(Stored dataset items)
────────────────────────────────────────

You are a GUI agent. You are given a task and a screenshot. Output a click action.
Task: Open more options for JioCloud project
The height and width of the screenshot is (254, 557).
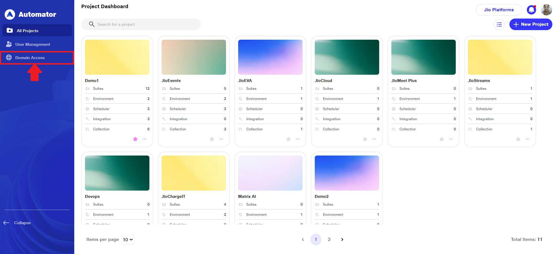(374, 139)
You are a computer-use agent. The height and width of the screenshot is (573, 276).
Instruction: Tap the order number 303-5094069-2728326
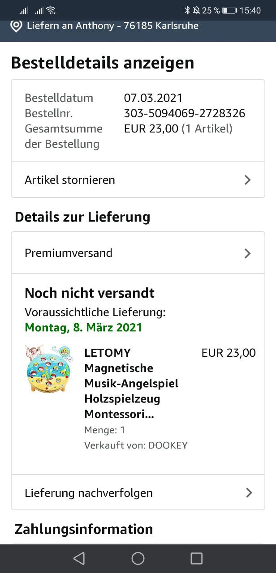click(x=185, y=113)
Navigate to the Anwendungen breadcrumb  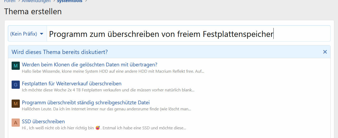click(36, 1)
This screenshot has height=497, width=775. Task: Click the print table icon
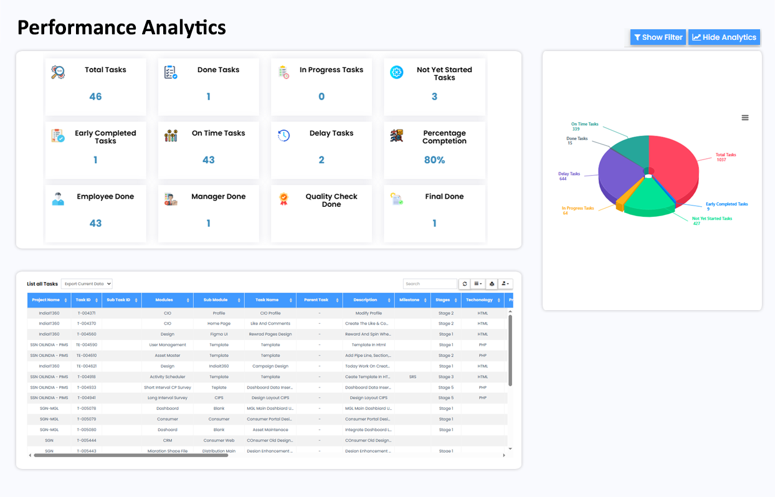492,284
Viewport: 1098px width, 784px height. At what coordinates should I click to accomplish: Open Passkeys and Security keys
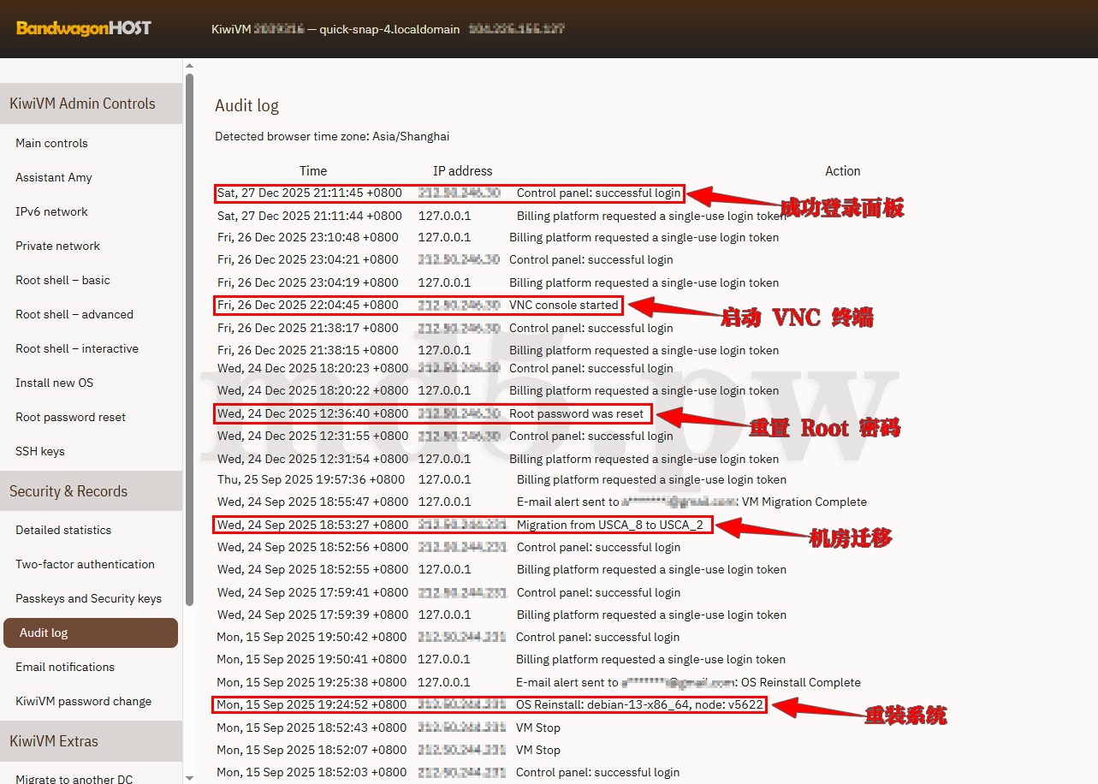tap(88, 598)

────────────────────────────────────────

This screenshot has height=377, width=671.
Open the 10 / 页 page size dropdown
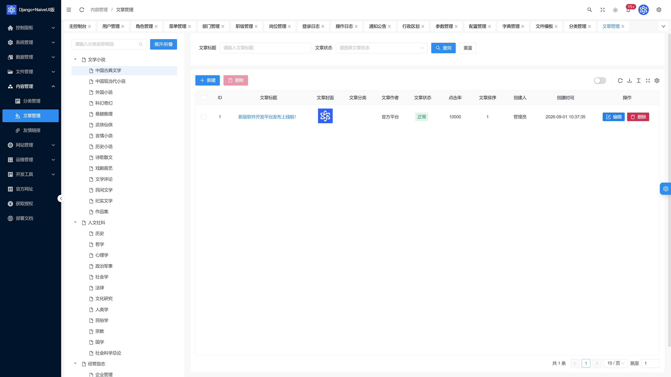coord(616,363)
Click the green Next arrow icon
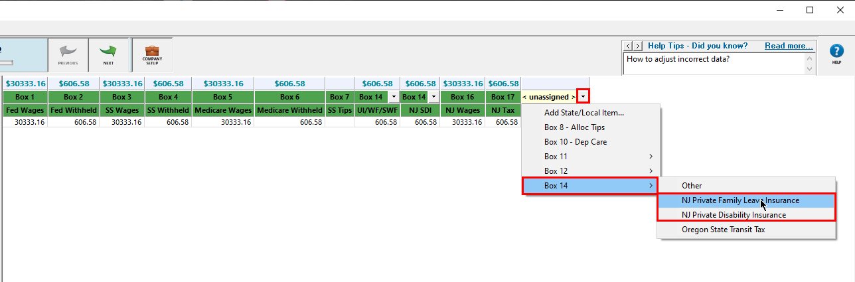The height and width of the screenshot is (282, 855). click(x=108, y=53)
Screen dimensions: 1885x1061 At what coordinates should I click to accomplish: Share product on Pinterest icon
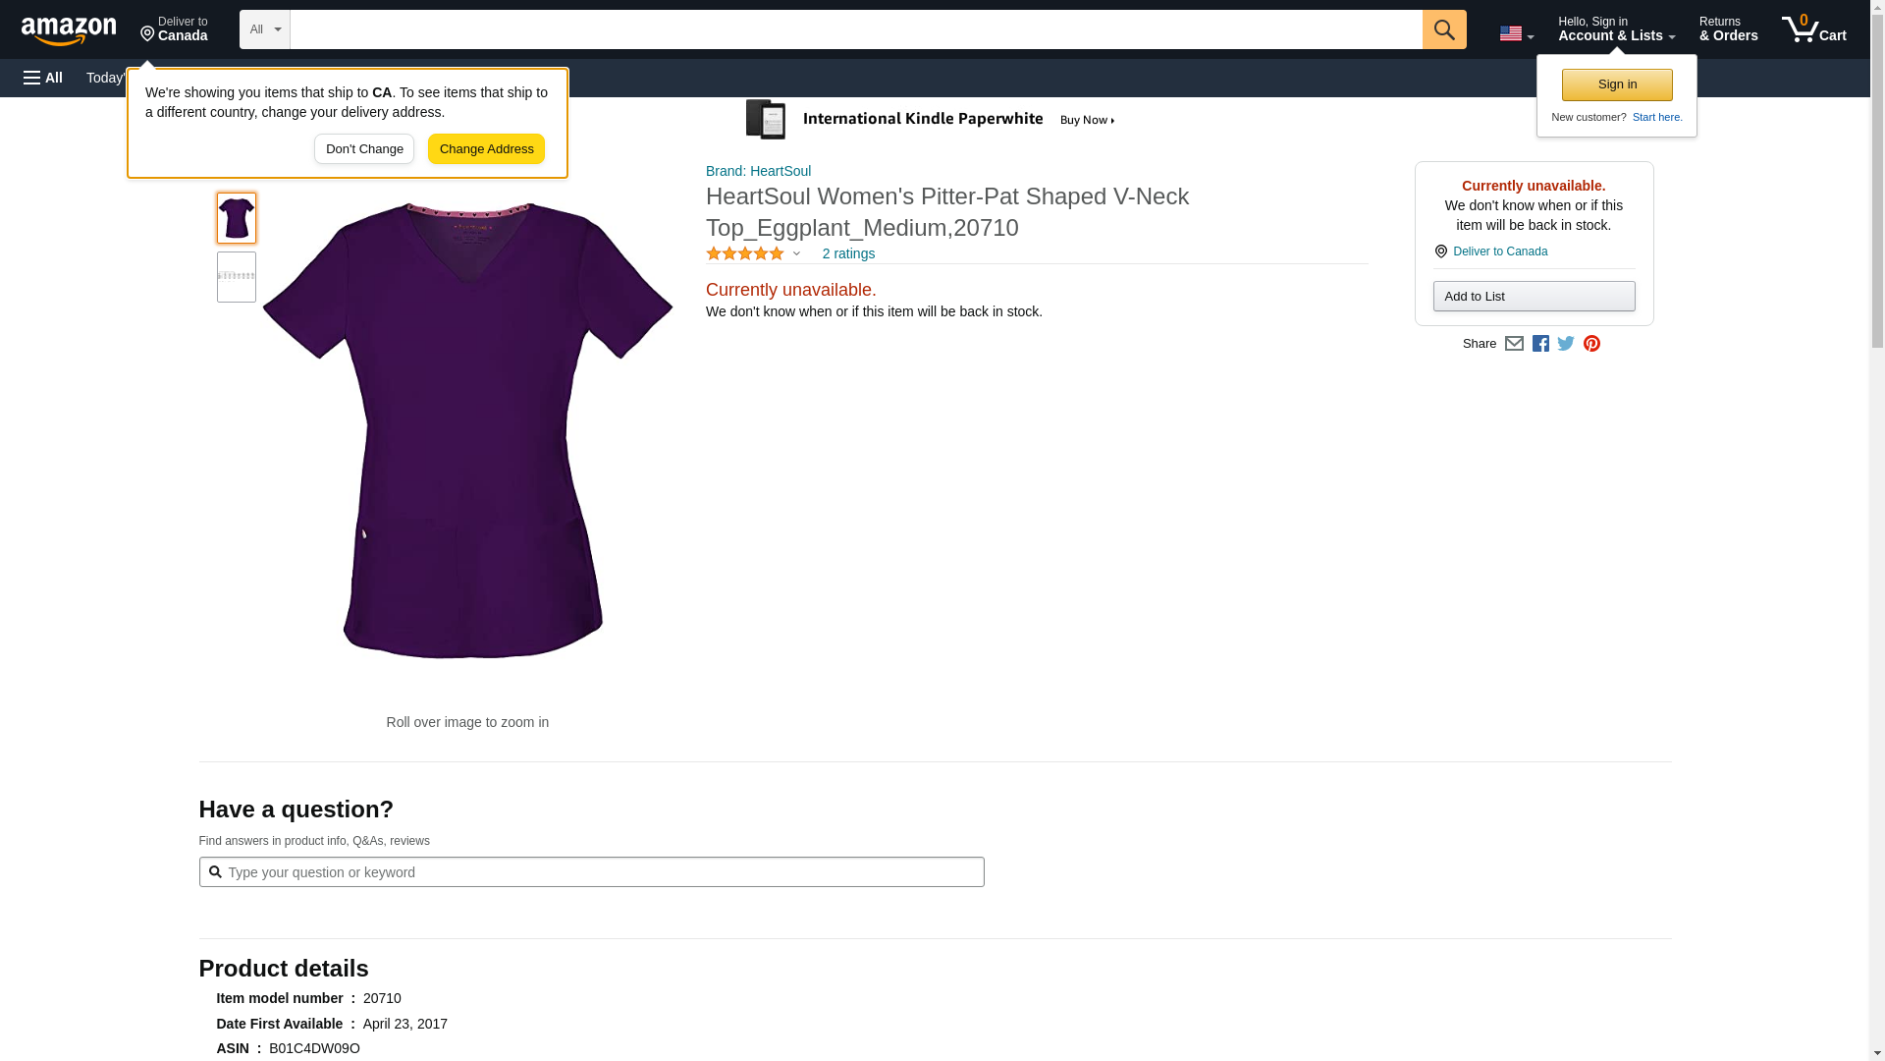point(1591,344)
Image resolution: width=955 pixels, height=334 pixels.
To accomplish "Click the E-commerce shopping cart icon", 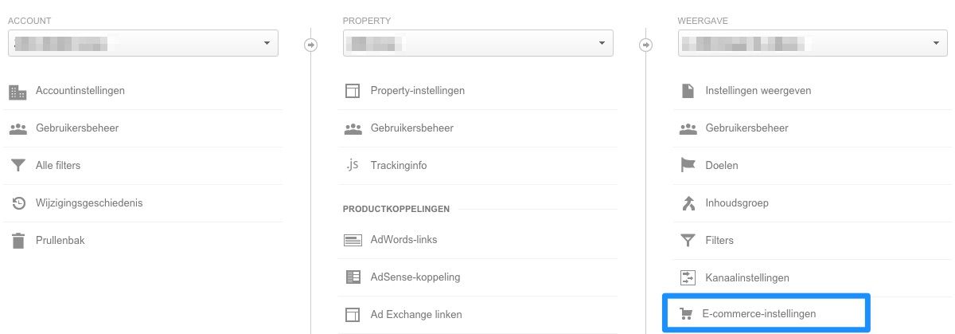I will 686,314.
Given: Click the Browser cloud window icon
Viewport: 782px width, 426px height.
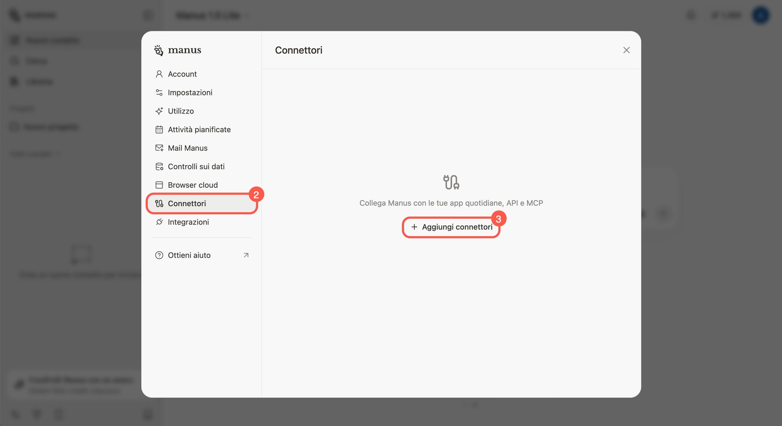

────────────────────────────────────────

== WHAT IS EXPECTED ==
Look through the entries above. Copy out every line holding the word "agent".

== ANSWER FOR THIS EXERCISE ==
You are a GUI agent. You are given a task and a screenshot. Output a click action.
You are a computer-use agent. The height and width of the screenshot is (573, 276).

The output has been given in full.